Così Fabio Putortì, Presidente del M.I.T.I. Lega Sud (Movimento Italiano di Tutela e Integrazione), che rende pubblica la sua riflessione:
“Infatti – continua – se per coloro che sono riusciti ad ottenere un posto al sole, in un meccanismo oligarchico di larghe intese, queste elezioni sono state un trionfo alla libertà ed alla democrazia, tanto da lasciarsi andare in cori e festeggiamenti, a nostro parere invece la città ha dato un chiaro segnale di intolleranza al perdurare di simili cinici atteggiamenti, tanto da manifestare il più alto astensionismo della storia elettorale reggina. Pertanto è proprio in questo ampio divario che si è creato tra Istituzioni e cittadini, che il ns Movimento crede che si debba recuperare il concetto reale di Politica e della partecipazione all’attività amministrativa, ma soprattutto che leggi, regolamenti e tutela dei propri diritti non devono essere concessi, ma pretesi, specialmente in un periodo dove il voto è stato svuotato del suo contenuto democratico.
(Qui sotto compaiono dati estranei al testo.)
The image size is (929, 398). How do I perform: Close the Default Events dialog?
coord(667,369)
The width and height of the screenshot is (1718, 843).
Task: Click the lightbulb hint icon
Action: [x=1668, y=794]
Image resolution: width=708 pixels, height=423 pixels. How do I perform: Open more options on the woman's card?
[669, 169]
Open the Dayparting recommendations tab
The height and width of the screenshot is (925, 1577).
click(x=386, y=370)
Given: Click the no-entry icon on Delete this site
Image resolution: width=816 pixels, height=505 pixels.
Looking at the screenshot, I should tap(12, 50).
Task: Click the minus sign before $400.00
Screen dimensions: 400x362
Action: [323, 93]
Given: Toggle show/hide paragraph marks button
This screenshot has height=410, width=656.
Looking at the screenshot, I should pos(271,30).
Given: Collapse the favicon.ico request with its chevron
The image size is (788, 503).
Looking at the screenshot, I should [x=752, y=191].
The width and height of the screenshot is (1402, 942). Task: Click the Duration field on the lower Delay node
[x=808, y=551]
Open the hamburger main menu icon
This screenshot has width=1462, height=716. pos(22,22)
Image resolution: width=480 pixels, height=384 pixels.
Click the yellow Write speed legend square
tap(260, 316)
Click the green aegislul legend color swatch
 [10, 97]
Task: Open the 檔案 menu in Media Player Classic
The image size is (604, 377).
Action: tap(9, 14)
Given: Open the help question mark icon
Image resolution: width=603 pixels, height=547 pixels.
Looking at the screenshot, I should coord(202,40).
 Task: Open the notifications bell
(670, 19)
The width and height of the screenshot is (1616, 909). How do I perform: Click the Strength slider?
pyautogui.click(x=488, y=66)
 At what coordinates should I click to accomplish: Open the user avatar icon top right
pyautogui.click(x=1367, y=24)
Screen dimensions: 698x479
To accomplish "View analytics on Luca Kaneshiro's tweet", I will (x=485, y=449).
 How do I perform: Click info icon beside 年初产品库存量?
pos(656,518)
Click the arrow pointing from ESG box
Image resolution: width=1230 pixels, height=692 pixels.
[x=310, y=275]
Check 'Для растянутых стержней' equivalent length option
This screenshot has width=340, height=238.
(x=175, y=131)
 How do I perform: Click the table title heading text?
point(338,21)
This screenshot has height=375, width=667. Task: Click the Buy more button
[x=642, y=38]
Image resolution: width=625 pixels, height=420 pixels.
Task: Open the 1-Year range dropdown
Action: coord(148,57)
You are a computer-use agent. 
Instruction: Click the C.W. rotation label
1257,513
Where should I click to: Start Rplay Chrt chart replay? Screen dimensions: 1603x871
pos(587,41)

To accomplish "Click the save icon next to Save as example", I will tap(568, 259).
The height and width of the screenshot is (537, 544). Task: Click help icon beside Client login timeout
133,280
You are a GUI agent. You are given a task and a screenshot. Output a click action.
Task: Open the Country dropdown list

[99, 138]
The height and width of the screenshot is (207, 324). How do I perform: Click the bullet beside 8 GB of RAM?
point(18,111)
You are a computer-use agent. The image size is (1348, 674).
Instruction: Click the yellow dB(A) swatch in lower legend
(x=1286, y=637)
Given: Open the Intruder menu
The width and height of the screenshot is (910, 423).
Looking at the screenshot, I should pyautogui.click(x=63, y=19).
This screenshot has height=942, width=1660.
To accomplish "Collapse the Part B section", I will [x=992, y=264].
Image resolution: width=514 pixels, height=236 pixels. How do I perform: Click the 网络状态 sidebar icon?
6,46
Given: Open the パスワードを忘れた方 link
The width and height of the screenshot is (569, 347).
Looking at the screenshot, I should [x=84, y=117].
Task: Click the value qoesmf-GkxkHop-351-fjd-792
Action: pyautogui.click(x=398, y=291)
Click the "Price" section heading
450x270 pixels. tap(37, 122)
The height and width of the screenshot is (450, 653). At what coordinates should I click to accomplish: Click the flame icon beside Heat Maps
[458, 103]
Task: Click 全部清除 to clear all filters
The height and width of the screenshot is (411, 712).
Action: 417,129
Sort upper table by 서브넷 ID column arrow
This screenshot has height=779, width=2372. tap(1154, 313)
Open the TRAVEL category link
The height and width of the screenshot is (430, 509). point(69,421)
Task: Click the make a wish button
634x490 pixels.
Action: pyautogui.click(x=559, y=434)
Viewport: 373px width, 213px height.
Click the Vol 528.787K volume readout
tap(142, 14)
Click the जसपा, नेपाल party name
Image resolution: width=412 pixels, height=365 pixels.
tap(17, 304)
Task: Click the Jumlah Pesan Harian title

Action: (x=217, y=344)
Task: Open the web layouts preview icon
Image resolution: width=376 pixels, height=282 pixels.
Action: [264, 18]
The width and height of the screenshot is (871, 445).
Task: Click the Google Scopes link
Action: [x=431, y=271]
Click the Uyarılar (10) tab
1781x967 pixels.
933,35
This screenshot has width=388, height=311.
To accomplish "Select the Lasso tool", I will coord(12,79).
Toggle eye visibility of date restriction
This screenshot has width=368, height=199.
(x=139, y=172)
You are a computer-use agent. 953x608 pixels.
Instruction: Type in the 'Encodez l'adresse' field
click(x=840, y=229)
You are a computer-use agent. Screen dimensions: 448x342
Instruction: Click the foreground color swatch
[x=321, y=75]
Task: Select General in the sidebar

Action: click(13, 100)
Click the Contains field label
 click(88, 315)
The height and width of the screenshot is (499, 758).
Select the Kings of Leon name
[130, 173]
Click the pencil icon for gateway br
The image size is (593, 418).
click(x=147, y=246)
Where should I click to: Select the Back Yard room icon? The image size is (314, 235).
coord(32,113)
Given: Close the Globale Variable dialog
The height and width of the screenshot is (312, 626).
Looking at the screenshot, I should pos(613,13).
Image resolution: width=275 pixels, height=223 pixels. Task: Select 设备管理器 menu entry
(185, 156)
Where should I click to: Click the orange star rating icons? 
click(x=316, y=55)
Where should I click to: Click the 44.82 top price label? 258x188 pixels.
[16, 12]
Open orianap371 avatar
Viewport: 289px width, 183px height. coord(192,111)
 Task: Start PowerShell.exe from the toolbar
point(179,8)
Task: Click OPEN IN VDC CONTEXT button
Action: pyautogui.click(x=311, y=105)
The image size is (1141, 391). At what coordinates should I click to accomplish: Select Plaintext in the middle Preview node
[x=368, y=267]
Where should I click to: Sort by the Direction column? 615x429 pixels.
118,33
Inoltre – conclude Putortì – auspichiamo che i nuovi amministratori avranno almeno la diligenza di confrontarsi direttamente con i cittadini, anche non a loro congeniali, sulle concrete tematiche che avvinghiano la città, lasciando da parte gli slogan elettorali ed impegnandosi piuttosto ad illustrare con quali risorse intendono portare avanti la gestione del Comune, tuttora in dissesto, che gli è stato inopportunamente e tempestivamente traslato dai Commissari”.